İşlemi hızlandırmak ve beynin iki yarısı arasında daha hızlı bağlantılar kurmak için beyni eğitmenin çok etkili bir yolu, kulaklık aracılığıyla ses kullanmaktır. Daha önce de belirttiğimiz gibi, sağ kulağımızdan gelen sesler çoğunlukla beynimizin sol tarafında işlenirken, sol kulaktan gelen sesler sağ tarafımıza gider. Tam boyutlu kulaklık adı verilen, kulağı tamamen kaplayan kulaklıklar ve özel olarak kaydedilmiş ve işlenmiş müzik sayesinde artık beynin hangi tarafının aktif olduğunu kontrol edebiliyoruz.
Bir sesi yalnızca sağ kulağa yönlendirdiğimizde sağdan gelen sesi duyacağız ve bunu beynin sol tarafıyla işleyeceğiz. En iyi vps sunucusunu seçmenizi öneririz. Daha sonra sol kulaktaki ses seviyesini arttırıp sağ kulaktaki ses seviyesini azaltarak bu sesi diğer tarafa taşırsak, işlemeyi beynin sol kısmından sağ tarafına taşımış oluruz. Bir noktada, ses her iki kulakta da eşit derecede yüksek olduğunda, ses önden geliyormuş gibi görünür ve bu noktada işlem, beynin bir yarısından diğerine aktarılır. İlginç bir şekilde, bu işleme transferini tamamen yumuşak bir geçiş olarak algılıyoruz. Beynin iki yarısı arasında koordinasyon olmasaydı, sol tarafta beliren ve beynimizin sağ yarısı tarafından işlenen bir sesin aniden ortaya çıktığını duyunca çok şaşırırdık. Neyse ki beyin, Corpus Callosum aracılığıyla diğer tarafa onu yaklaşan işlem görevine hazırlamak için bir sinyal gönderir. Bize göre ses, ortasından geçerken herhangi bir hıçkırık veya sürpriz olmadan sağdan sola zahmetsizce hareket eder. Sesi bir taraftan diğerine hareket ettirerek beyne, ikisi arasında ters yönde sinyaller göndermesi talimatını verebiliriz. beyin, ana bağlantı kablosu olan Corpus Callosum aracılığıyla ikiye bölünür. Artık beyin akıllıdır ve gelen herhangi bir sinyaldeki desenleri hızla tespit edecektir. Çoğu müzik sürekli olarak tekrarlanan bir temadan, ritimden veya ritimden oluşur ve melodiye yalnızca küçük bir varyasyon dokunmuştur.
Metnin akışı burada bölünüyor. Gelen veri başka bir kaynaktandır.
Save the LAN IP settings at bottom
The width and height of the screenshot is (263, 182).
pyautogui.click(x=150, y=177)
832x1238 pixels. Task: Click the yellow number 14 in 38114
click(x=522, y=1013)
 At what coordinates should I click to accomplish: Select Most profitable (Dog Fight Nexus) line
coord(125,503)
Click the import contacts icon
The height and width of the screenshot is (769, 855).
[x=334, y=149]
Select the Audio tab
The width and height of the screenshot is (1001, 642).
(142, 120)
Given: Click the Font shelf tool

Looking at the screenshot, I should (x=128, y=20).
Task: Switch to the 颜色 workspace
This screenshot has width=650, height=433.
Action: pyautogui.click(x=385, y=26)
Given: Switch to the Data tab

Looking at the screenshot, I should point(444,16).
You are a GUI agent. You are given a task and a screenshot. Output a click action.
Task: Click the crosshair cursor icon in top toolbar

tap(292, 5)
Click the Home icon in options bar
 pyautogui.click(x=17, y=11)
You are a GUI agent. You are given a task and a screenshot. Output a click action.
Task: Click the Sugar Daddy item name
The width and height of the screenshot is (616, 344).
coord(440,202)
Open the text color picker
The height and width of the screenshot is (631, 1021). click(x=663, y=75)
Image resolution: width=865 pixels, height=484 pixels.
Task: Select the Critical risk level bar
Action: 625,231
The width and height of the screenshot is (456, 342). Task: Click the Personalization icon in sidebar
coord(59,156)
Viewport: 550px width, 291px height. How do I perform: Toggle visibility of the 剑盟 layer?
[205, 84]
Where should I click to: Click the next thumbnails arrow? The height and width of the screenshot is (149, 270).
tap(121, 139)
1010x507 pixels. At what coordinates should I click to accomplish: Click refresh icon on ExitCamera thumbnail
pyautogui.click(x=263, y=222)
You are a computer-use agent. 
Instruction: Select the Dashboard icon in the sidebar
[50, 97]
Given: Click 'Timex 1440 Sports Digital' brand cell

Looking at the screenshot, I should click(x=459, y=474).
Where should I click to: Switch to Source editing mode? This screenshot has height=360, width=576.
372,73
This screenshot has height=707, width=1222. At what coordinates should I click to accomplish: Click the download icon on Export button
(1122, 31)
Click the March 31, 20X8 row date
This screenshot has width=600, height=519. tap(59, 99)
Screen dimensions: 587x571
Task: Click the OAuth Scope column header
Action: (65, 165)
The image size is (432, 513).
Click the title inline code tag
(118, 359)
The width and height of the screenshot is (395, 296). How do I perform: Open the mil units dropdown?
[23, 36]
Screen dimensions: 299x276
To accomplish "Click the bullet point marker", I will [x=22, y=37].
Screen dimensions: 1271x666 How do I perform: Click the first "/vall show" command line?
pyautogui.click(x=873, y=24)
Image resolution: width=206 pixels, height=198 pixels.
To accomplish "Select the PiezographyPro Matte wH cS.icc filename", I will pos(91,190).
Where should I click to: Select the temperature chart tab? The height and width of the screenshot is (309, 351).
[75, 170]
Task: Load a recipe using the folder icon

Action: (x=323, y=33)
Beyin tekrarlanan modeli hızlı bir şekilde algılar ve bundan sonra ne olacağını tahmin etmeye başlar. Eğlence için müzik dinlerken bu harika bir şey ama beynin seslere olan dikkatini azaltacak ve beyni otomatik pilot moduna geçirecek. Etkili bir müdahale sağlamak ve beynin tamamen dikkatli ve aktif kalmasını sağlamak için, müzik kavramını korurken müziğin öngörülebilirliğini en aza indirmek daha iyidir. Müziğe beklenmedik olayların eklenmesiyle beyin tamamen etkinleştirilecektir. Müzik dinlediğini bilecek, çok düzenli bir düzen bekleyecek, ancak rastgele değişimler karşısında sürekli şaşıracaktır. Bu nedenle beynin bu olağandışı girdiyle başa çıkabilmek için tetikte kalması gerekecektir. Bu, beynimize nadiren sağladığımız bir işitsel çalışma anlamına gelir. İşlemi güçlendirecek ve hızlandıracaktır.
Beyindeki işitsel işlem merkezlerinin bu şekilde çalıştırılması, bağlantıların daha hızlı olmasını sağlayacak ve bu da dikkat, konsantrasyon ve anlayışa yardımcı olabilecektir. Pek çok müşterimizde organizasyonel ve zaman yönetimi becerilerinde de iyileşmeler olduğunu, dürtüselliğin ise çoğunlukla azaldığını fark ettik. Beynin iki tarafı arasında daha hızlı işlem ve daha iyi bağlantılar yardımcı olacaktır, ancak aynı tekniği kulaklıklarla ses kullanarak kullanarak yapabileceğimiz daha çok şey var, o yüzden okumaya devam edin. Bir sonraki gönderide: Beynin iki tarafını senkronize etmek.